*Given instruction 1:* Reproduce the stretch of the thread theory newsletter from "My profound advice" through "people you meet." word for word.
*Given instruction 2:*
Answer these about the thread theory newsletter, one per line:
(a) What item does the writer offer free to supporters, and what is it said to be worth?
(b) In the visual map, what does each person walking around carry?
(c) What three things do the strings stand for?
— Start Selected text —
🍀 'THREAD THEORY' - A KEY TO BECOME MORE SOCIALLY ATTRACTIVE - Issue 141
Hi, I am JOE and I write on "Mindful Productivity & Cerebral Happiness". My endeavour is to share life lessons, some thoughts, quotes & links to articles/podcasts/books, I discover during the week.
Hey Friends
In case you had missed my LAST EDITIONS on 🍀LOVE'S PARADOXICAL DEMAND -139, & 🍀ACTIVISM IS A SOCIETAL AWARENESS TRIGGER- Issue 140 then you can read it here. And if you’ve not subscribed to it and want to become a newsletter patron, you can do this before diving into this week’s ‘SUNDAY REATZO’. You can support my work and get a ‘Productivity Planner’ worth $25 absolutely free.
When I meet people on various occasions and find that the new generation is struggling to strike a meaningful conversations beyond their professional competencies.
My profound advice to the new Gen is to find and follow threads of similarity to be more socially attractive.”
“Every interaction should be about finding threads of commonalities. Every thread that binds you brings you closer to a person. The more threads you have, the more socially attractive you become.
And if you think you do need a help in this regard then I would say that you can use ‘thread theory’ to connect instantly with the people you meet.
Thread Theory is the ultimate tool for opening any conversation. Whether you are cold-calling or meeting someone for the first time. Trust me, thread theory can help you blast through the dialogue door.
Let me give you a visual map - Imagine that each person who is walking around you is carrying a big knotted ball of string. All of these strings are their thoughts, ideas, and opinions. Although, we often wish our thoughts could be more organized, but they are usually in a jumble, especially when we first walk into an event or in a conference/ meetings. So we are all walking around carrying this bundle of thoughts which is represented as a ball of strings.
— End Selected text —
— Start Provided data —
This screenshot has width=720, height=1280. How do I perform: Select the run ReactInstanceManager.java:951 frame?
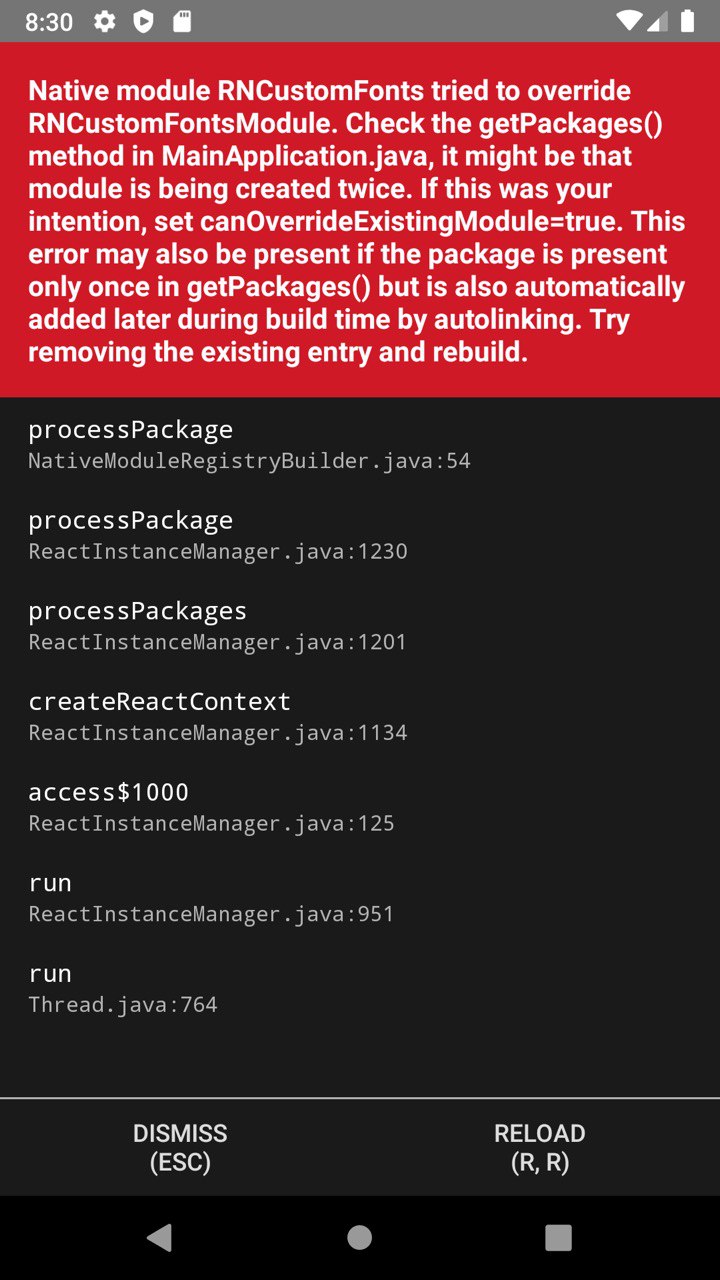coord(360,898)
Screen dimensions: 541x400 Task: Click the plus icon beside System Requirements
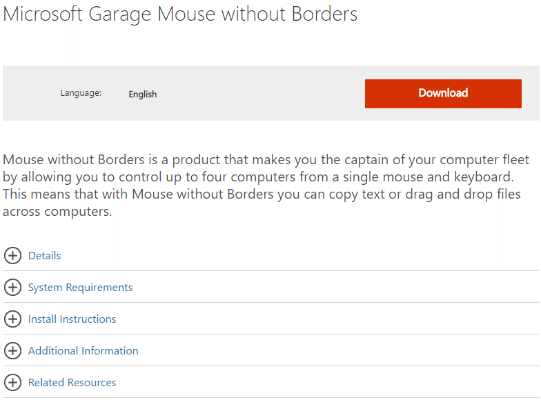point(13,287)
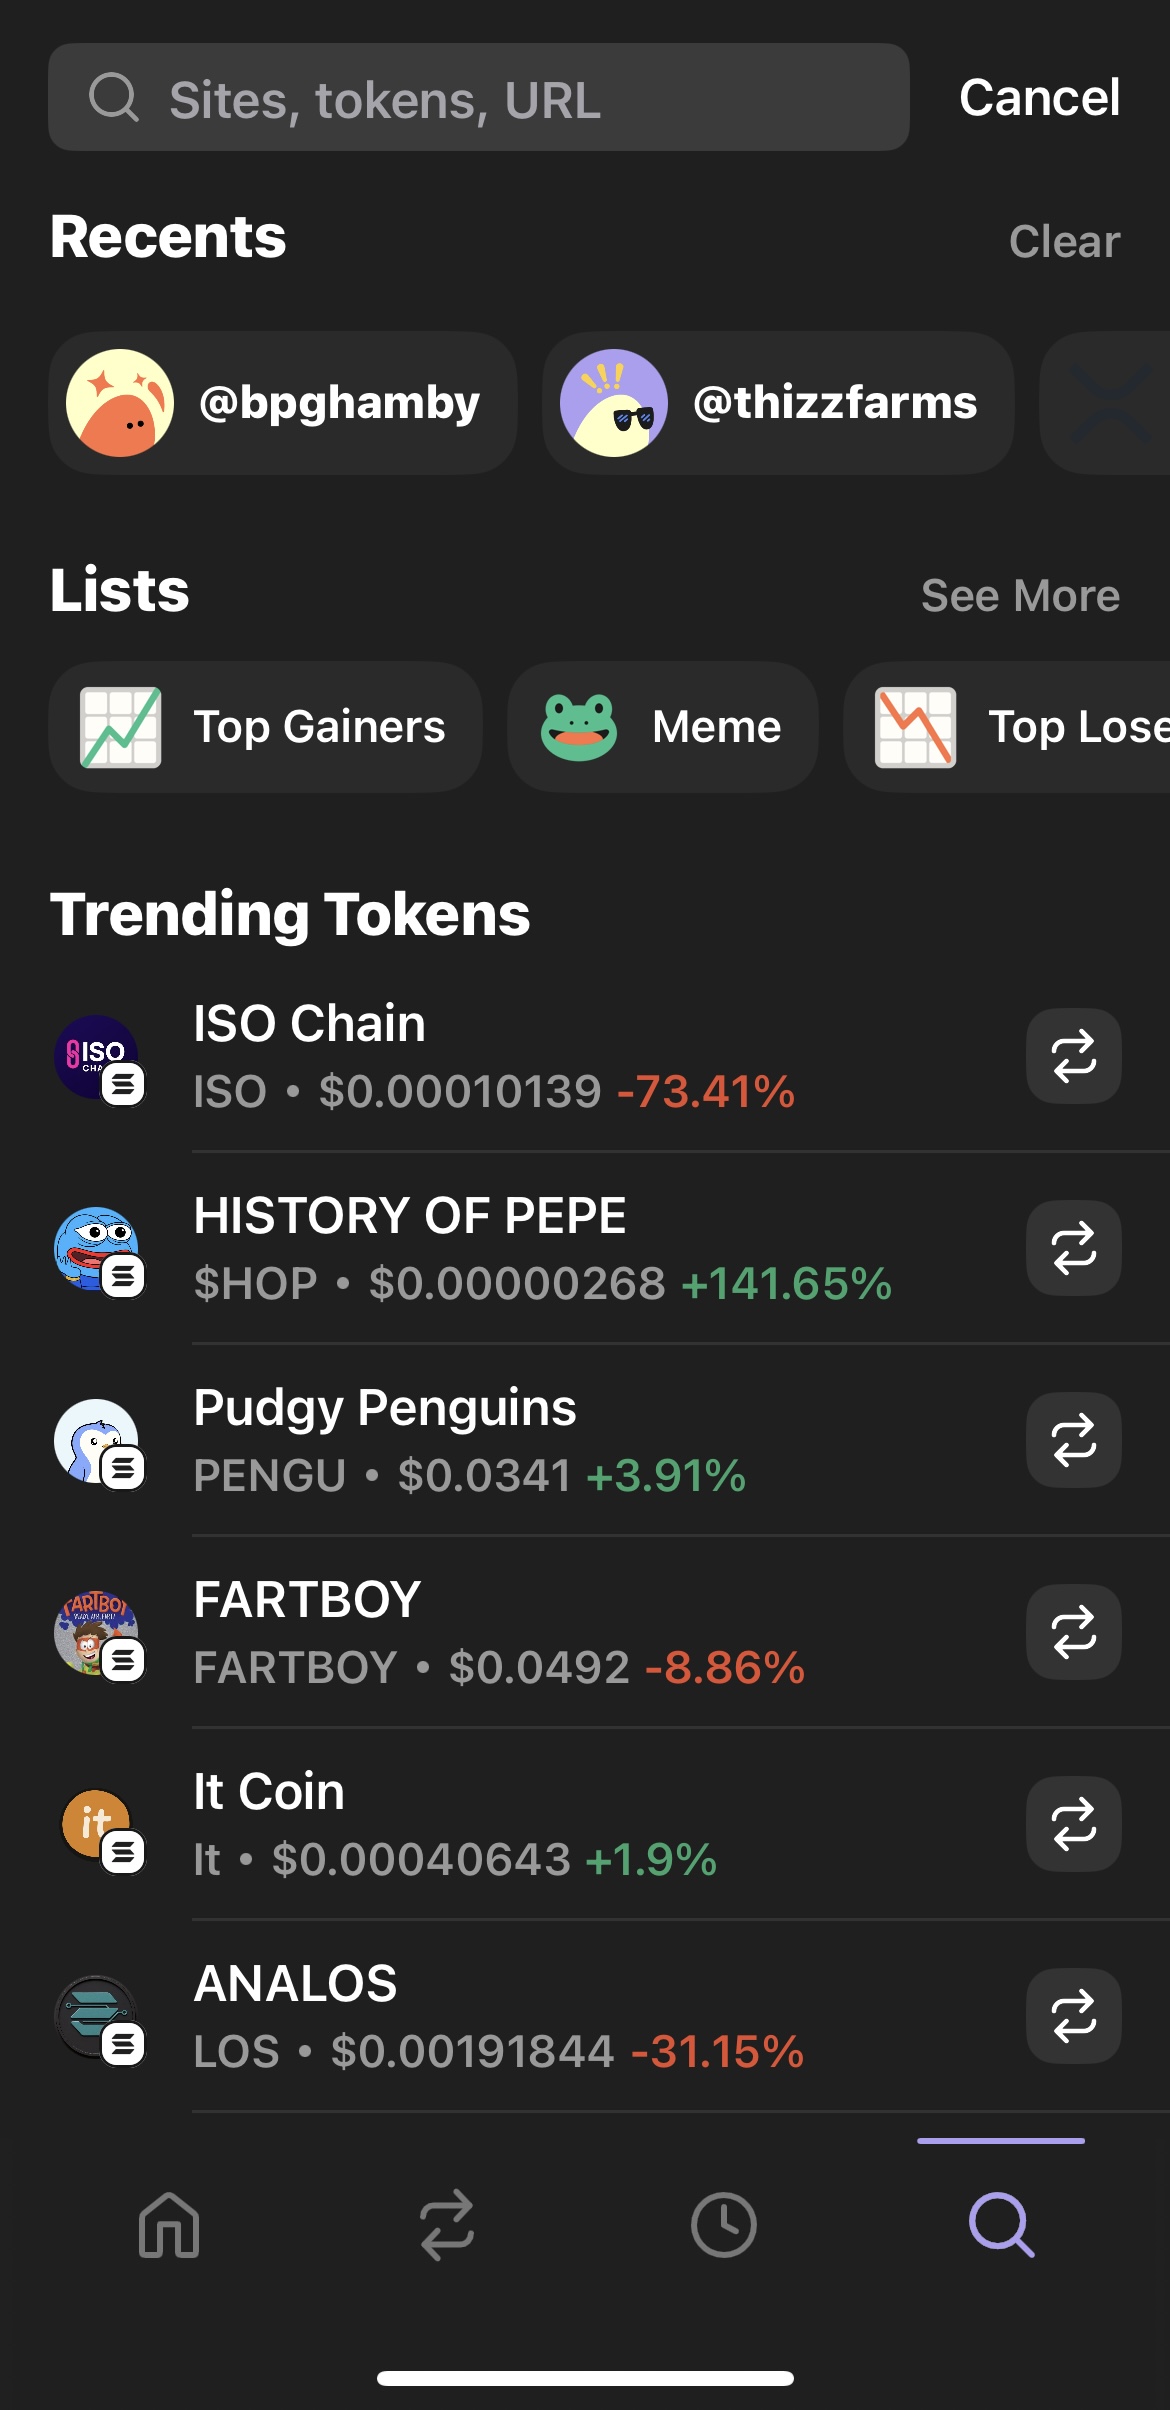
— End Provided data —
*Right answer 1:*
My profound advice to the new Gen is to find and follow threads of similarity to be more socially attractive.”
“Every interaction should be about finding threads of commonalities. Every thread that binds you brings you closer to a person. The more threads you have, the more socially attractive you become.
And if you think you do need a help in this regard then I would say that you can use ‘thread theory’ to connect instantly with the people you meet.

*Right answer 2:*
(a) A 'Productivity Planner' worth $25
(b) A big knotted ball of string
(c) Their thoughts, ideas, and opinions